" La Régate n'est pas un film de guerre pour la guerre. C'est un film de guerrier. Un guerrier qui refuserait la guerre. Un déserteur. Ce n'est pas un film qui s'enfonce dans la violence, c'est la trajectoire inverse. C'est l'histoire d'un homme en devenir qui se bat contre lui-même. C'est l'histoire d'un combat intérieur pour devenir un homme libre. C'est l'histoire d'Alexandre qui se dresse contre la fatalité de la violence pour aller à la quête de sa propre humanité, enfouie mais pas disparue. "

▸ Données à traiter:
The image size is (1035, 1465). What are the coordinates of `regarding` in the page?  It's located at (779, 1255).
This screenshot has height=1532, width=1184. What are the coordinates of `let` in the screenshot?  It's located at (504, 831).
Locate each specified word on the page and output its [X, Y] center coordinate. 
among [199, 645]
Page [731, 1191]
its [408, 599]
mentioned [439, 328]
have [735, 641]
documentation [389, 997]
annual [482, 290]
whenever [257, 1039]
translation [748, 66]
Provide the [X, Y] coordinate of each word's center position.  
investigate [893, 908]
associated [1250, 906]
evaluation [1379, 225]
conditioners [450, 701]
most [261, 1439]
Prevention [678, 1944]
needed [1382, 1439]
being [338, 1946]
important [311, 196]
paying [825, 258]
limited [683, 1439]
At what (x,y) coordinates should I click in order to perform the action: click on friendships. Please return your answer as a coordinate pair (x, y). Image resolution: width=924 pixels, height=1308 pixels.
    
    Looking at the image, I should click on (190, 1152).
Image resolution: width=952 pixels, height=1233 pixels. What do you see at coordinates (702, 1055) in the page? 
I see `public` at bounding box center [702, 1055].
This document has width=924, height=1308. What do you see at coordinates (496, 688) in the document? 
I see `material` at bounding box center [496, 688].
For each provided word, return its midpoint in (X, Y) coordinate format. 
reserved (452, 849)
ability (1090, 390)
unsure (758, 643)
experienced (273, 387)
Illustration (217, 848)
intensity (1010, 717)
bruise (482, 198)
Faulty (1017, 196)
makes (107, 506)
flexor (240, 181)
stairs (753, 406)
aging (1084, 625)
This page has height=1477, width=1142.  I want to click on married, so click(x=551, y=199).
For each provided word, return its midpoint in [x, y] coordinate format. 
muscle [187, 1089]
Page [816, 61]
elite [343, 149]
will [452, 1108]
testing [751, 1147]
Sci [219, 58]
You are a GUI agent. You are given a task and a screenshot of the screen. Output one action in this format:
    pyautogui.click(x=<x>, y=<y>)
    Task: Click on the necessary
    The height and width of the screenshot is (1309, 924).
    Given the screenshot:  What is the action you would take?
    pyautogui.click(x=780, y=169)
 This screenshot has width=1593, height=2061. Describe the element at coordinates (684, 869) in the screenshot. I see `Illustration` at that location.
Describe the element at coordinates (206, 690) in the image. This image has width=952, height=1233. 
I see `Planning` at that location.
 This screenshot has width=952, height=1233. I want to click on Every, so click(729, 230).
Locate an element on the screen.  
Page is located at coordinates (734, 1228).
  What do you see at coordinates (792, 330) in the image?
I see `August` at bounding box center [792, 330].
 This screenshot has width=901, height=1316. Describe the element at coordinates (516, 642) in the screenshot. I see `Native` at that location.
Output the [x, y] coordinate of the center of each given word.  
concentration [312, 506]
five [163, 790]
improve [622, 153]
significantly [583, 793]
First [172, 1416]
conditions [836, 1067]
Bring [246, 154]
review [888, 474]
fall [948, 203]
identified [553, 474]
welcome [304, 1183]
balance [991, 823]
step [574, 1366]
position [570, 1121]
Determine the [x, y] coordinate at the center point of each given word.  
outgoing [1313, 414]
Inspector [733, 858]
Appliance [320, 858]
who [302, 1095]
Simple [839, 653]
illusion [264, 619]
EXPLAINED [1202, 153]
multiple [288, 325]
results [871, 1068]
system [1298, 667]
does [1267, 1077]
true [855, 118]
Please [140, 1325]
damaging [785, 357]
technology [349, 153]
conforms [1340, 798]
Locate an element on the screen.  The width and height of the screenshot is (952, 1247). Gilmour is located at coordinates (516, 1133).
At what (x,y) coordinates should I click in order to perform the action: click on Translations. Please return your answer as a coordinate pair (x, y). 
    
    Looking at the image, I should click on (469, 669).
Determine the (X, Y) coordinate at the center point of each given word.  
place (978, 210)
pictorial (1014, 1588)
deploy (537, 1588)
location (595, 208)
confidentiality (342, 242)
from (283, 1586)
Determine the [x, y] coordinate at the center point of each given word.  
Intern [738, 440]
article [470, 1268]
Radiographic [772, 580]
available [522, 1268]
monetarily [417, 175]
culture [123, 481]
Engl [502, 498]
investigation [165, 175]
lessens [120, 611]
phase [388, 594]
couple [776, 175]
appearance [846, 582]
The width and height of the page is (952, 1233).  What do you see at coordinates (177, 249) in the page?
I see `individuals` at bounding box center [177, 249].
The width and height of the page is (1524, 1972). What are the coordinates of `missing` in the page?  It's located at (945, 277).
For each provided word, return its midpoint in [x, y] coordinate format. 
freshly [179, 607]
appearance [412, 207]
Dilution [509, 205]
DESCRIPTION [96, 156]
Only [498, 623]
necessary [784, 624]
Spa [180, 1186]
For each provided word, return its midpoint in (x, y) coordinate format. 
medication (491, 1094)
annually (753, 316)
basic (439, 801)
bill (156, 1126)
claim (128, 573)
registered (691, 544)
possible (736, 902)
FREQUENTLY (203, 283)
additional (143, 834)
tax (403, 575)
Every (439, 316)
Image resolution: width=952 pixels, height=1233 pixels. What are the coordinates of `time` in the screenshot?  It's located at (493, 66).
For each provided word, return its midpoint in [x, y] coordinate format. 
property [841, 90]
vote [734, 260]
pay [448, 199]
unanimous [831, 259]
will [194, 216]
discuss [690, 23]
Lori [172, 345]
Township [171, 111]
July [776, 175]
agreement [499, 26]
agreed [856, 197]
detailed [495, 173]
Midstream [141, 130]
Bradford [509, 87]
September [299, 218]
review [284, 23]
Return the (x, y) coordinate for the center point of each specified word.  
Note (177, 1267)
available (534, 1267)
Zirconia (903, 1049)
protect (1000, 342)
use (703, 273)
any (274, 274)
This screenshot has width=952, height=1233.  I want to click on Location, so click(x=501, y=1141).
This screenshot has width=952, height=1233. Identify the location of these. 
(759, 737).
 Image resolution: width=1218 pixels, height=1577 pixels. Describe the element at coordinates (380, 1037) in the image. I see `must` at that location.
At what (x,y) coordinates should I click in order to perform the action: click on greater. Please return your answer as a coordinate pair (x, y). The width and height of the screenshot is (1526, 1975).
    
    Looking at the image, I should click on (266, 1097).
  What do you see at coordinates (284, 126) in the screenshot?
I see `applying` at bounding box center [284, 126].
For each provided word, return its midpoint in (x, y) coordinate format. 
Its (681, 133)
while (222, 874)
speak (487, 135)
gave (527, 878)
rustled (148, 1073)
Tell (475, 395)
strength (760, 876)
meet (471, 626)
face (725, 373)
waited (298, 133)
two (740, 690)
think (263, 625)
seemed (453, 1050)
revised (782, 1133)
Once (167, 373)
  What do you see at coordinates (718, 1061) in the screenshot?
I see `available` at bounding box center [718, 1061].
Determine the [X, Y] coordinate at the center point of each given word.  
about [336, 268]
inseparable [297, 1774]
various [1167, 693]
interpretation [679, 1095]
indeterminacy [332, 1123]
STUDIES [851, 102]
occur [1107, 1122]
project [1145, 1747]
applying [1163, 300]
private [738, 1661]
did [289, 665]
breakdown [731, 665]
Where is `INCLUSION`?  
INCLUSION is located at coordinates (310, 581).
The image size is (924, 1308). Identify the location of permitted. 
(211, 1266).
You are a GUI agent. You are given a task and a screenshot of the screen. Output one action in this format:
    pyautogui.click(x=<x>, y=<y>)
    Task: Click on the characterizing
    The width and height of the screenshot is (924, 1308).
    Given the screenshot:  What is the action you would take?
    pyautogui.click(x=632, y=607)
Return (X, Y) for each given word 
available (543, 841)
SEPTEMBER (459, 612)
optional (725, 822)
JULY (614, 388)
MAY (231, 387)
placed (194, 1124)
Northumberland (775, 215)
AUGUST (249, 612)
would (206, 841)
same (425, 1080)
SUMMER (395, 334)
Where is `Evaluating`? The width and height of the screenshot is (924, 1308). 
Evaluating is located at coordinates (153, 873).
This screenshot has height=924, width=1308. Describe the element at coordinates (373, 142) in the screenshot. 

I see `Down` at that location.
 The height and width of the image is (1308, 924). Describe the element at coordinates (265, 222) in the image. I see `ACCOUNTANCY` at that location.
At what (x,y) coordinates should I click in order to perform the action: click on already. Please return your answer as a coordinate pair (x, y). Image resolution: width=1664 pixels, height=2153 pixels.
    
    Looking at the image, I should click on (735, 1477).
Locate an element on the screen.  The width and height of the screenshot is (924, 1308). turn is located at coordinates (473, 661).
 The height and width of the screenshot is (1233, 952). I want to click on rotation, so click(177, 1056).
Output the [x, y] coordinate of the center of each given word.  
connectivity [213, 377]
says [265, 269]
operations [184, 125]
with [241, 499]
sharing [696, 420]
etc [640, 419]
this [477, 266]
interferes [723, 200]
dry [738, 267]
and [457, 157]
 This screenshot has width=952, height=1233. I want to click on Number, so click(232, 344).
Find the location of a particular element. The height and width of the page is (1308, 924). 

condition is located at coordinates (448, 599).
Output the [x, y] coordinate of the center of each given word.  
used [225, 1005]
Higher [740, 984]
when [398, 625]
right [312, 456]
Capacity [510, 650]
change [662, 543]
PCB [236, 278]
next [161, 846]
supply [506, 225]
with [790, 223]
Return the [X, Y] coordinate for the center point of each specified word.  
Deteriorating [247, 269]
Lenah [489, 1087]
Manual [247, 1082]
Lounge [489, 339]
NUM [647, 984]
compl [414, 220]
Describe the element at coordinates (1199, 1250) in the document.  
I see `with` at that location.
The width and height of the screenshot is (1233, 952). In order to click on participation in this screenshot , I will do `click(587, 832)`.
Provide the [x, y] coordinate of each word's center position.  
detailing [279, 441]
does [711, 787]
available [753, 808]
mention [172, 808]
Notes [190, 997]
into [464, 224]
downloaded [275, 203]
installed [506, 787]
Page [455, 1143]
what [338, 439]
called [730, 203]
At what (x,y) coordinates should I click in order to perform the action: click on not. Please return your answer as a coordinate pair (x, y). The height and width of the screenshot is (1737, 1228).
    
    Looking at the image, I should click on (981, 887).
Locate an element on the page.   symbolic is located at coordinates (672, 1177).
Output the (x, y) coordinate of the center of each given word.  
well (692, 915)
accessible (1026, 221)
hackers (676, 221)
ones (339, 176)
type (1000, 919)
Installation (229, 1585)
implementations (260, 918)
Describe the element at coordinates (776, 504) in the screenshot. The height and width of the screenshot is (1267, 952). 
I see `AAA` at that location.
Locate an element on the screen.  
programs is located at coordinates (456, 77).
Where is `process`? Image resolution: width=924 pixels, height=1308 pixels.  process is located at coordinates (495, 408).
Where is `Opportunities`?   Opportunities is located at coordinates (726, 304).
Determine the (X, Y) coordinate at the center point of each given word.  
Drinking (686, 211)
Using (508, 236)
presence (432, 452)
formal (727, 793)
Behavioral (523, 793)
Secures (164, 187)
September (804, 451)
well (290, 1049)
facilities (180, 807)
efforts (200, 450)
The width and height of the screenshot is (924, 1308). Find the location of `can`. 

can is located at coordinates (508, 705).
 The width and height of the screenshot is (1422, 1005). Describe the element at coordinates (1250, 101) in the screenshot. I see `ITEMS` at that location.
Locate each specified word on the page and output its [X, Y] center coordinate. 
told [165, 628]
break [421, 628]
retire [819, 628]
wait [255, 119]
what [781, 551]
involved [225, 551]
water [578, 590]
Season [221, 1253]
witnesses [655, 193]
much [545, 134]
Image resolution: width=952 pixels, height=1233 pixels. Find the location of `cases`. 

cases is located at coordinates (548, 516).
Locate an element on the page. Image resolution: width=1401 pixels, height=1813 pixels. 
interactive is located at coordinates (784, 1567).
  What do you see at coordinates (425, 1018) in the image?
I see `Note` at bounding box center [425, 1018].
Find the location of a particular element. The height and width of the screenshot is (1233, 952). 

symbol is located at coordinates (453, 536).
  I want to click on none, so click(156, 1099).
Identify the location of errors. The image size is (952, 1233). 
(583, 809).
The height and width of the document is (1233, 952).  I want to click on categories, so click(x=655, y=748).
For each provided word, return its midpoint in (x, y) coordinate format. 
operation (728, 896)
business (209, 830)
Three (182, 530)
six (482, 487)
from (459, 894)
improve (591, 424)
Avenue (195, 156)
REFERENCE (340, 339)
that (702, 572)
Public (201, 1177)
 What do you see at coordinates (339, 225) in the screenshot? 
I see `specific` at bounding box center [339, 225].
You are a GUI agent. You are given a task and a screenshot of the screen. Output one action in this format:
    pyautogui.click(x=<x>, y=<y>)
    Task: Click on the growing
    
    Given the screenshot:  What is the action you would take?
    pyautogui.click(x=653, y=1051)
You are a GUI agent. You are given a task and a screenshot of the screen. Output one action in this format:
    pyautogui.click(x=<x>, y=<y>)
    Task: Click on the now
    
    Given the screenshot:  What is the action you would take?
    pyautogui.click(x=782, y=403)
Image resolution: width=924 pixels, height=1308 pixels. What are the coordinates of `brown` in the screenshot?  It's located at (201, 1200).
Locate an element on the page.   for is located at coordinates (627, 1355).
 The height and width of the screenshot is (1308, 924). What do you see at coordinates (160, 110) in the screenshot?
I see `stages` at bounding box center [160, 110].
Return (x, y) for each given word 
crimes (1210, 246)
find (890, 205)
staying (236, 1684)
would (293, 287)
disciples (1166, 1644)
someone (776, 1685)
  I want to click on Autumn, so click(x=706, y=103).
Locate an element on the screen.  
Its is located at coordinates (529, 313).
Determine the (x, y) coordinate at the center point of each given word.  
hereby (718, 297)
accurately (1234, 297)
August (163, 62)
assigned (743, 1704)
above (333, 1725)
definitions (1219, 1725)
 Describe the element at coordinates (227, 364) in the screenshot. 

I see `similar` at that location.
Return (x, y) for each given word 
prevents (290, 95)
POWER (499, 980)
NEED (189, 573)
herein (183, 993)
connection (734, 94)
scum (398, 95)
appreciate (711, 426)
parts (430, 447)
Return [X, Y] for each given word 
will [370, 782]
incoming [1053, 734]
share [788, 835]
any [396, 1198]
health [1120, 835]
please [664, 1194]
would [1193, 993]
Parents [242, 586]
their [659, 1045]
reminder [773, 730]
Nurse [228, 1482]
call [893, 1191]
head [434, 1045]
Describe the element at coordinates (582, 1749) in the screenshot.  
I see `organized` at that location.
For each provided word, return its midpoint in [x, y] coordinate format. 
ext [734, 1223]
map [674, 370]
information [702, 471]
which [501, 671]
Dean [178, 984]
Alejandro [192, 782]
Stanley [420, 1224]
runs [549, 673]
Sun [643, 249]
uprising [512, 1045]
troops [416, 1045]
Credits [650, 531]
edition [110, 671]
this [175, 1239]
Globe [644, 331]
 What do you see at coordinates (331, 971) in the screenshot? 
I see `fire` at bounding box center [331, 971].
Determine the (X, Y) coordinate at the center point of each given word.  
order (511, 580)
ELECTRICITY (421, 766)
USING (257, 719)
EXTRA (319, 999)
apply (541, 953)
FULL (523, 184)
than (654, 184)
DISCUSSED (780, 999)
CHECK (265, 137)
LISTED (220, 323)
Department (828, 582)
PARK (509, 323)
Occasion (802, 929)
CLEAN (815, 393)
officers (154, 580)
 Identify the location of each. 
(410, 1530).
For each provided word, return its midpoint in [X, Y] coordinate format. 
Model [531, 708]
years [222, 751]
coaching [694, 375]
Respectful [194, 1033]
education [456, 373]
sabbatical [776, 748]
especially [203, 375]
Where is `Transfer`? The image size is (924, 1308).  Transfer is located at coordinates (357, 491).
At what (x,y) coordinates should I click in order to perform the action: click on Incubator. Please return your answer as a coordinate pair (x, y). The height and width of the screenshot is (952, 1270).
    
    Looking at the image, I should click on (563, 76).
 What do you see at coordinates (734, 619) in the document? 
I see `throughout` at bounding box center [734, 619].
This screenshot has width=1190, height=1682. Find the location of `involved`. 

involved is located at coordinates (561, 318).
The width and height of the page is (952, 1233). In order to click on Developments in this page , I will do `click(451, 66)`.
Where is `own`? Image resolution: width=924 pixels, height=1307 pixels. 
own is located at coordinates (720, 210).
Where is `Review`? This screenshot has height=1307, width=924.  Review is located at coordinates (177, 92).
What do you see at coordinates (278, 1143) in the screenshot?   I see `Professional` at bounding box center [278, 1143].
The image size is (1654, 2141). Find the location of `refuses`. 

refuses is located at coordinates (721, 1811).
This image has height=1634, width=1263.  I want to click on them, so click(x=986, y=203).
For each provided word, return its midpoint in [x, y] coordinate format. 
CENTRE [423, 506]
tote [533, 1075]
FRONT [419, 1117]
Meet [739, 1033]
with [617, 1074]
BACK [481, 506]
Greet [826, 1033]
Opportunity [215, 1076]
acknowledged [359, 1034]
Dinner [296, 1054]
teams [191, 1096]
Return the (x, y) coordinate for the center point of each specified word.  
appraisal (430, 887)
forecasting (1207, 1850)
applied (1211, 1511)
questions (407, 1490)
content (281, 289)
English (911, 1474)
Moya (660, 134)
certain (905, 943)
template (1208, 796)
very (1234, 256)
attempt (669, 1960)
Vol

▸ Exercices à faire:
1. Dans les entrées, recopie seulement le passage qui va de la ligne contenant "true [855, 118]" jusqu'à celle contenant "center [177, 249].", les deux comprises, en remplaçant "Determine" par "Identify" sans rien changer d'autre.
2. Poursuis le texte sur le film La Régate à partir de sa dernière phrase.
Le texte et les entrées sont deux documents bien distincts.

▸ Corrigé de l'exercice:
1.
true [855, 118]
Please [140, 1325]
damaging [785, 357]
technology [349, 153]
conforms [1340, 798]
Locate an element on the screen.  The width and height of the screenshot is (952, 1247). Gilmour is located at coordinates (516, 1133).
At what (x,y) coordinates should I click in order to perform the action: click on Translations. Please return your answer as a coordinate pair (x, y). 
    
    Looking at the image, I should click on (469, 669).
Identify the (X, Y) coordinate at the center point of each given word.  
place (978, 210)
pictorial (1014, 1588)
deploy (537, 1588)
location (595, 208)
confidentiality (342, 242)
from (283, 1586)
Identify the [x, y] coordinate at the center point of each given word.  
Intern [738, 440]
article [470, 1268]
Radiographic [772, 580]
available [522, 1268]
monetarily [417, 175]
culture [123, 481]
Engl [502, 498]
investigation [165, 175]
lessens [120, 611]
phase [388, 594]
couple [776, 175]
appearance [846, 582]
The width and height of the page is (952, 1233).  What do you see at coordinates (177, 249) in the page?
I see `individuals` at bounding box center [177, 249].

2.
Le réalisateur Bernard Bellefroid s'est inspiré de son vécu personnel pour écrire ce film. " Je connais bien Alexandre, mon personnage principal. J'ai longtemps regardé le monde avec ses yeux, raconte-t-il. Comme lui, j'ai longtemps vécu dans une violence que l'on dit domestique, cachée. Comme lui, je scrutais les portes pour m'enfuir. Je sursautais à chaque fois qu'on s'approchait de mon visage. A quinze ans, regarder, observer, épier, c'était les moyens de ma survie. Quinze ans plus tard, regarder est devenu mon métier. Heureusement, les raisons évoluent avec l'âge. A quinze ans, c'était pour se venger. A vingt ans, pour juger. A vingt-cinq ans, pour comprendre. A trente ans, il était indispensable de raconter combien cette histoire était aussi une histoire d'amour. De l'amour qui s'exprime mal mais de l'amour quand même. "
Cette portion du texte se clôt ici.